Em nota enviada à EXAME no mês passado, quando foi anunciada a decisão de deixar a operação no Brasil, a empresa afirmou que "o mercado brasileiro ainda é muito afetado pela grave situação sanitária do país e pela crise sócio-econômica local causada pela covid-19. Este contexto dificulta a criação de valor e tem levado a empresa a parar sua operação no Brasil".

Um Uber mais premium

Cabify chegou ao Brasil em 2016, em meio ao boom de aplicativos de transporte. Seu posicionamento era de um serviço mais premium, com carros melhores e motoristas de costume e gravata - e, claro, tarifas mais altas. Na época, a Uber ampliava participação localmente e a 99 ainda era uma empresa focada em táxis e nem pertencia à chinesa Didi.

Em 2017, o Cabify chegou a comprar a brasileira Easy para solidificar sua participação no país. Com a crise causada pela pandemia, as viagens diminuíram para muitas empresas, que tiveram impacto forte no faturamento do segmento de viagens.

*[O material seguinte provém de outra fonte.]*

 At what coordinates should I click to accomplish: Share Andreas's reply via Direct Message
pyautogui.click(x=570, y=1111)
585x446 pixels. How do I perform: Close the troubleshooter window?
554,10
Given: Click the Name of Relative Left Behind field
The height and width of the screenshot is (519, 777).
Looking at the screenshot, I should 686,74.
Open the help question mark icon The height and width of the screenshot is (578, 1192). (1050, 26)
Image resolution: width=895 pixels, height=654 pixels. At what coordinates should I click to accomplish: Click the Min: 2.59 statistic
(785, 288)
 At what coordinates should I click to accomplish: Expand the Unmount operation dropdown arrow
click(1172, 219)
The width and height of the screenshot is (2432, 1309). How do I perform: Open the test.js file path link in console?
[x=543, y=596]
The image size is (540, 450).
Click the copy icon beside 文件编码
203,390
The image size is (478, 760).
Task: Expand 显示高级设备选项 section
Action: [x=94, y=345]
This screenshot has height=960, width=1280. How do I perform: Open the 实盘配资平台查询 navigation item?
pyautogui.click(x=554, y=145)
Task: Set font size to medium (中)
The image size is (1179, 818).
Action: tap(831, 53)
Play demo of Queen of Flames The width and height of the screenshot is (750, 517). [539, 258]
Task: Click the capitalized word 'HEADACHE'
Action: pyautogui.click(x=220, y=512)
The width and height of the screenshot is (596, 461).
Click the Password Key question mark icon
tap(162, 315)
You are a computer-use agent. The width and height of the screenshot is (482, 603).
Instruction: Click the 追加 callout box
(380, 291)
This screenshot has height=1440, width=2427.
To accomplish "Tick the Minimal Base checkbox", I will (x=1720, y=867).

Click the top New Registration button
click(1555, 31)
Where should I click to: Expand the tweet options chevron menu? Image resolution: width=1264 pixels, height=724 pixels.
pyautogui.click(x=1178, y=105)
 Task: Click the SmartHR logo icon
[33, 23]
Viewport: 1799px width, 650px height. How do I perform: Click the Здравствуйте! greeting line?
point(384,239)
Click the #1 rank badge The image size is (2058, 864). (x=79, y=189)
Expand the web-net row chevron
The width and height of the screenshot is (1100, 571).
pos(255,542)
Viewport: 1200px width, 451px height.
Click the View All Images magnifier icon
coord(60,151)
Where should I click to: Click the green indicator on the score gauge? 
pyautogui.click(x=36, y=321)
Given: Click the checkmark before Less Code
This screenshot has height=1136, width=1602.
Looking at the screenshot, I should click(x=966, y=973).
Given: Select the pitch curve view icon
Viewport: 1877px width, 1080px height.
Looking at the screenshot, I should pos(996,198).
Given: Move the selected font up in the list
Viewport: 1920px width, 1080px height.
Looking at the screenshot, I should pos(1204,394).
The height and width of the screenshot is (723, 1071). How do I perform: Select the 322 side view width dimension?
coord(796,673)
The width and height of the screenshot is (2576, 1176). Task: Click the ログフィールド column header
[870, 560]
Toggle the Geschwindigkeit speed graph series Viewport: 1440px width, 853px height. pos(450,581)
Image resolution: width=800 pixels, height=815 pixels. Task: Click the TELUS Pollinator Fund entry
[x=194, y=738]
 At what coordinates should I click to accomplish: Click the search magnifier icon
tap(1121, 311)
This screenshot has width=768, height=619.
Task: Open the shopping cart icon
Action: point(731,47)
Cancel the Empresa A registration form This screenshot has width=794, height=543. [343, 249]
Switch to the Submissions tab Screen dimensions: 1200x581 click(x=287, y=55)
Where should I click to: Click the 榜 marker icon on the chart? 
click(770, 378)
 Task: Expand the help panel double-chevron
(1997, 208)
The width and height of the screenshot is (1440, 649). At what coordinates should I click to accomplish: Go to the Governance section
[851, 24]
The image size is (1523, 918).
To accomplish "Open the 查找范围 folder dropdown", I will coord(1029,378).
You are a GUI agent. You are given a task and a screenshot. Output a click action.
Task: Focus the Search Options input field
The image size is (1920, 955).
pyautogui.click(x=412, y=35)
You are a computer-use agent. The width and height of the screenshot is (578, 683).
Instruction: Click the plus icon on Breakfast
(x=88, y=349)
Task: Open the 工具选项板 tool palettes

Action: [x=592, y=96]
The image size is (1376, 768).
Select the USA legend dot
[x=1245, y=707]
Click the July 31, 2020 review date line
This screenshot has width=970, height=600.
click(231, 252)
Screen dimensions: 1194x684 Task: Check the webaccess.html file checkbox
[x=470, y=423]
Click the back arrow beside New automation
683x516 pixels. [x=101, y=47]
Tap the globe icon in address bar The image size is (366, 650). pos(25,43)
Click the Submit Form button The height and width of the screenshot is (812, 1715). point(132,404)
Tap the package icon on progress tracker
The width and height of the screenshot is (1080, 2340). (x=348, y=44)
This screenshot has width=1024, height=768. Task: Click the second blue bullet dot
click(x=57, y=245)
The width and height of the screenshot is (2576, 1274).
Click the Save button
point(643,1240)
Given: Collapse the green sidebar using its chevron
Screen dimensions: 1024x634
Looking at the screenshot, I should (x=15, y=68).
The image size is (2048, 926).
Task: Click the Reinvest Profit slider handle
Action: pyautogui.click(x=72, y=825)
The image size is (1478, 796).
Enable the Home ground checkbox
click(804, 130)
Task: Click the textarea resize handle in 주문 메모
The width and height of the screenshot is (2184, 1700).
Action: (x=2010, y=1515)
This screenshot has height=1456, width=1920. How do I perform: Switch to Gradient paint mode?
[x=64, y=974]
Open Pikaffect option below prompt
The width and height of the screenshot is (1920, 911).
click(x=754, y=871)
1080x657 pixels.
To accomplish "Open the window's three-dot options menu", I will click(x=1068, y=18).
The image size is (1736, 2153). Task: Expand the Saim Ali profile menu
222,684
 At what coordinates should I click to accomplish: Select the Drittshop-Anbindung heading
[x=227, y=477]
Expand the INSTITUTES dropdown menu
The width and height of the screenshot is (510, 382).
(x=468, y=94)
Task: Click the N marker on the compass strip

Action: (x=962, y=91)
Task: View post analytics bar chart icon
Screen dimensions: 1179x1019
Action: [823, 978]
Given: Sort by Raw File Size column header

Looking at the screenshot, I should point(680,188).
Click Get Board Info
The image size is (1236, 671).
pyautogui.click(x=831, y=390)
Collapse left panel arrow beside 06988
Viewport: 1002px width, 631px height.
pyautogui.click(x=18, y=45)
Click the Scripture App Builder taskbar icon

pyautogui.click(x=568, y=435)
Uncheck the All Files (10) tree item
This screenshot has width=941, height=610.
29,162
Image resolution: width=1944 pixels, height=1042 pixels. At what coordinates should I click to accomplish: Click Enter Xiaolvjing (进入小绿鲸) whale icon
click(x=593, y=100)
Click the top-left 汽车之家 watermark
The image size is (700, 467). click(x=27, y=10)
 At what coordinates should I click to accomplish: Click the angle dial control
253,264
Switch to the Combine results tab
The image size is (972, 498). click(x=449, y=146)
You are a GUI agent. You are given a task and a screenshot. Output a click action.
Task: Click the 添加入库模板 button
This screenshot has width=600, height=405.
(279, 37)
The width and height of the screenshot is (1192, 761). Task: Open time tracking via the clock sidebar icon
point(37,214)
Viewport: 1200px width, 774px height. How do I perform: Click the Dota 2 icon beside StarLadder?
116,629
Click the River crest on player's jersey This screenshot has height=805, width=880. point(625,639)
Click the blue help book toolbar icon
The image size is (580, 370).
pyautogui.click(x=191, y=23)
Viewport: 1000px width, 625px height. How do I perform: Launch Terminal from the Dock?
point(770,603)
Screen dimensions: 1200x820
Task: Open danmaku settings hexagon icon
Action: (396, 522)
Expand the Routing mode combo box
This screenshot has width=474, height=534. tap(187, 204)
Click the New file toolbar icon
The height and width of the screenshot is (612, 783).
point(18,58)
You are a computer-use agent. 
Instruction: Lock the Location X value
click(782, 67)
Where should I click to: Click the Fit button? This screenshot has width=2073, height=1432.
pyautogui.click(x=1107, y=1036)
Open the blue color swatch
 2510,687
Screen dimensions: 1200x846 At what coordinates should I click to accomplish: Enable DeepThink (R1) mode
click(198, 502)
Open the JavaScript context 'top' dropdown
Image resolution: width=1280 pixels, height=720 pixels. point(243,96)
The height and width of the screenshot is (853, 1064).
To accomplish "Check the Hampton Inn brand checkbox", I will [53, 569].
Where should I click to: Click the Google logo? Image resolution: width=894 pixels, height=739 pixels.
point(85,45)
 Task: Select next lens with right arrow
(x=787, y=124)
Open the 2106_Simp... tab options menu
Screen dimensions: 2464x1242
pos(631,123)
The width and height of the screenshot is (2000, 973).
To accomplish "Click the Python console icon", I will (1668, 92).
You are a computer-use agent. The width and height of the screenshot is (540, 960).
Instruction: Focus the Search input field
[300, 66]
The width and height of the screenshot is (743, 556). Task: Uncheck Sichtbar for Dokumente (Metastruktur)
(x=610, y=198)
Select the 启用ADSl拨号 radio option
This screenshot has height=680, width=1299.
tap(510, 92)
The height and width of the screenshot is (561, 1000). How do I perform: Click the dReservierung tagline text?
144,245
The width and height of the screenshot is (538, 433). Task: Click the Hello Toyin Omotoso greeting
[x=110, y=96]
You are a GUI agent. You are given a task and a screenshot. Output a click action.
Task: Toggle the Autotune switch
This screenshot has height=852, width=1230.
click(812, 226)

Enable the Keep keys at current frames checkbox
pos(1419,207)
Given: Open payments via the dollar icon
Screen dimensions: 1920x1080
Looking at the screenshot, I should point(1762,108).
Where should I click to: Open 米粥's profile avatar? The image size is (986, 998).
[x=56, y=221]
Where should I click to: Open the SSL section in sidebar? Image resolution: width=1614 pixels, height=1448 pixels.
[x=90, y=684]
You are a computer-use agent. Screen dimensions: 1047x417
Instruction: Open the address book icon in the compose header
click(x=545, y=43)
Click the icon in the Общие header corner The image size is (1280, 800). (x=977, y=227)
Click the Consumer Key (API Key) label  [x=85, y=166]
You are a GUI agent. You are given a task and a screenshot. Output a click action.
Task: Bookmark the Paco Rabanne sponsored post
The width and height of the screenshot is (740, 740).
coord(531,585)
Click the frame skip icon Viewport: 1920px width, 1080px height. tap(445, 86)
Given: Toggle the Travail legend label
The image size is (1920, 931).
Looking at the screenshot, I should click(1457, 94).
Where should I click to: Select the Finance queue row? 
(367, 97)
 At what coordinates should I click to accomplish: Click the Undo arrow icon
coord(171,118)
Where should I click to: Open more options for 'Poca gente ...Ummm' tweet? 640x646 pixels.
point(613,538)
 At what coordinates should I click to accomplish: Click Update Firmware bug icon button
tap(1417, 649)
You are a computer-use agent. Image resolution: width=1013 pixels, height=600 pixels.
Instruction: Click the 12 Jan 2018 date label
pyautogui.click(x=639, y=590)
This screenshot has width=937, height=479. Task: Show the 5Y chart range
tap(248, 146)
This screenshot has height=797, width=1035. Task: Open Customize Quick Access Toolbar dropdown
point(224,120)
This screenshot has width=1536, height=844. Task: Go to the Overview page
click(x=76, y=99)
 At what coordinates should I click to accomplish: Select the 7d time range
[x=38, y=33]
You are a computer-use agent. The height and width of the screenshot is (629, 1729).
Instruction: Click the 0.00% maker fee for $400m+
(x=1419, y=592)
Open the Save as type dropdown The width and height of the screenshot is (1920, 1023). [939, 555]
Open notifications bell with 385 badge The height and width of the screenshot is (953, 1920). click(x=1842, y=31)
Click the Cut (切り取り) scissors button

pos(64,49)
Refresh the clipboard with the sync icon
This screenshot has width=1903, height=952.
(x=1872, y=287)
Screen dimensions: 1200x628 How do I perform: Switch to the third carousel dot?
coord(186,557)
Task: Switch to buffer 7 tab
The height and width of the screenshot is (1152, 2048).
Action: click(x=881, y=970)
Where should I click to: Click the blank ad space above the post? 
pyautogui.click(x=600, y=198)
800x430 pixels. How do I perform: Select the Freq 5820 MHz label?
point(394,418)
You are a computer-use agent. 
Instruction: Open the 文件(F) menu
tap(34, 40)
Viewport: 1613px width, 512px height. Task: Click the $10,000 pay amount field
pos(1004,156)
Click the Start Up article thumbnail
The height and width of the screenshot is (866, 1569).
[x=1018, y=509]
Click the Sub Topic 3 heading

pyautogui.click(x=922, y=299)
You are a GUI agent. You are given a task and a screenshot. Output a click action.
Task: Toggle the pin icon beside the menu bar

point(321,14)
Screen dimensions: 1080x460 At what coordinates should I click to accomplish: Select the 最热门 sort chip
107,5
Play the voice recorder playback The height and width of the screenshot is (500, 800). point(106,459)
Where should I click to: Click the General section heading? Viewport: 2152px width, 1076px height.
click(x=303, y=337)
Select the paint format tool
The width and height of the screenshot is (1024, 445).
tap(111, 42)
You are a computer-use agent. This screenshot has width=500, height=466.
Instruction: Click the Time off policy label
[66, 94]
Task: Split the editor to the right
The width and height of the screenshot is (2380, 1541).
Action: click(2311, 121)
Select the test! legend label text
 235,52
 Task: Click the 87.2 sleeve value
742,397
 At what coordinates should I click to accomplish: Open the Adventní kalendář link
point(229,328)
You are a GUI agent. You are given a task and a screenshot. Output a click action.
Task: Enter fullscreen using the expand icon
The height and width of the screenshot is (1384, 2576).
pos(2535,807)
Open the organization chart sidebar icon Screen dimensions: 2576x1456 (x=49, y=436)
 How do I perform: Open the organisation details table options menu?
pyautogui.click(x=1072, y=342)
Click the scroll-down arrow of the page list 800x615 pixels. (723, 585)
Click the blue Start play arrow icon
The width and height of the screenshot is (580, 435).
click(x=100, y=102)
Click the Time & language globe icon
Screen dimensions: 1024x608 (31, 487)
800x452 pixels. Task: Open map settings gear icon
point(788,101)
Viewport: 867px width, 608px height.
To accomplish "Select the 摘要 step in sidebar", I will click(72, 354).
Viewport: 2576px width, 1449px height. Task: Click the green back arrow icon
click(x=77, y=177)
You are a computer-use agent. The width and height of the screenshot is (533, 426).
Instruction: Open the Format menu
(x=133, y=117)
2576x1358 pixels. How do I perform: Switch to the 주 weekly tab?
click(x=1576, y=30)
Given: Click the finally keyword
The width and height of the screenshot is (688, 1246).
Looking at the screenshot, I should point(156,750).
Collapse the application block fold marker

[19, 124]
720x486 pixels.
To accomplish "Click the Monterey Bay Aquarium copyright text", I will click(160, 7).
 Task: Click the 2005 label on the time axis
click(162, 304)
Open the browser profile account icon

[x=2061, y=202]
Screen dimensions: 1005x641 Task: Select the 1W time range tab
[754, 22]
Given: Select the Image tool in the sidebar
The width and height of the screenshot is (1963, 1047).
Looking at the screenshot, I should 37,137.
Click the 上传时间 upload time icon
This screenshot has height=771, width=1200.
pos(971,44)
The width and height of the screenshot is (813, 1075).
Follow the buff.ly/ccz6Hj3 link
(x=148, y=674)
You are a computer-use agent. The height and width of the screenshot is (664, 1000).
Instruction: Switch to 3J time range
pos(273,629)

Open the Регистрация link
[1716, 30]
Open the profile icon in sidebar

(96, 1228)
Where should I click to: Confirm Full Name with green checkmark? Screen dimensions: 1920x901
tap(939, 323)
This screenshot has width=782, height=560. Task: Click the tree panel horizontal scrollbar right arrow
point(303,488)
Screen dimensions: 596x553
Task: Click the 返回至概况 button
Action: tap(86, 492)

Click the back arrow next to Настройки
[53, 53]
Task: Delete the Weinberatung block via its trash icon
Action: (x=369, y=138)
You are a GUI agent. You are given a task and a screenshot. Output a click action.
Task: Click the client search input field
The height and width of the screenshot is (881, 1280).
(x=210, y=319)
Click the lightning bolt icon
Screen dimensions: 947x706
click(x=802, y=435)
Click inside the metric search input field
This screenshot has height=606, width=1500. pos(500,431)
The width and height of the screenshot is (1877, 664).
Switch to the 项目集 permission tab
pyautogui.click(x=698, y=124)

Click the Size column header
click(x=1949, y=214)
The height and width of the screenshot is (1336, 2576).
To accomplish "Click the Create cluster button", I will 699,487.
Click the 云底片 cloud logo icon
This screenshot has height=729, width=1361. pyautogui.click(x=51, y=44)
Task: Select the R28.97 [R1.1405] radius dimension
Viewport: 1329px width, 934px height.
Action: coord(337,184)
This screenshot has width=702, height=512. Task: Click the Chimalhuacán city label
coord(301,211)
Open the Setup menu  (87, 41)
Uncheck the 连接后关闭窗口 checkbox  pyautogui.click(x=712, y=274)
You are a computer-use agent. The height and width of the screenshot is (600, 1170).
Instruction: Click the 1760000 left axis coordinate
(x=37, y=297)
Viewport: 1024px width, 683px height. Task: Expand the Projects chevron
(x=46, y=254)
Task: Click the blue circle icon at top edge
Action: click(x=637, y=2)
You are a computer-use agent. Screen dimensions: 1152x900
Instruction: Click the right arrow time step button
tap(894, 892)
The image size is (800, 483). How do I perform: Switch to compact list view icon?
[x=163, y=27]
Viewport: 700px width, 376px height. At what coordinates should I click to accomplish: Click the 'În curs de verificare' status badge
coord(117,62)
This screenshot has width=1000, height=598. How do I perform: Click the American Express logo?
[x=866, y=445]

A Uber, que tem capital aberto e reporta trimestralmente dados de receita, mostrou fortes quedas no número de viagens nos meses que seguiram ao início da disseminação da covid-19.

O Cabify pertence à empresa espanhola Maxi Mobility e foi fundada em 2011. As operações seguem em outros nove mercados latino-americanos, além da Espanha: Argentina, Chile, Colômbia, Equador, México, Panamá, Peru, República Dominicana e Uruguai. No Brasil, o serviço funcionava nas cidades de São Paulo, Santos, Belo Horizonte, Brasília, Campinas, Curitiba, Porto Alegre e Rio de Janeiro.

Segundo a empresa, no comunicado, as cidades da América Latina e da Espanha "mostram bons índices de recuperação em comparação com o nível de atividade anterior à pandemia" e, em alguns mercados, 100% da demanda foi reativada durante os primeiros meses de 2021.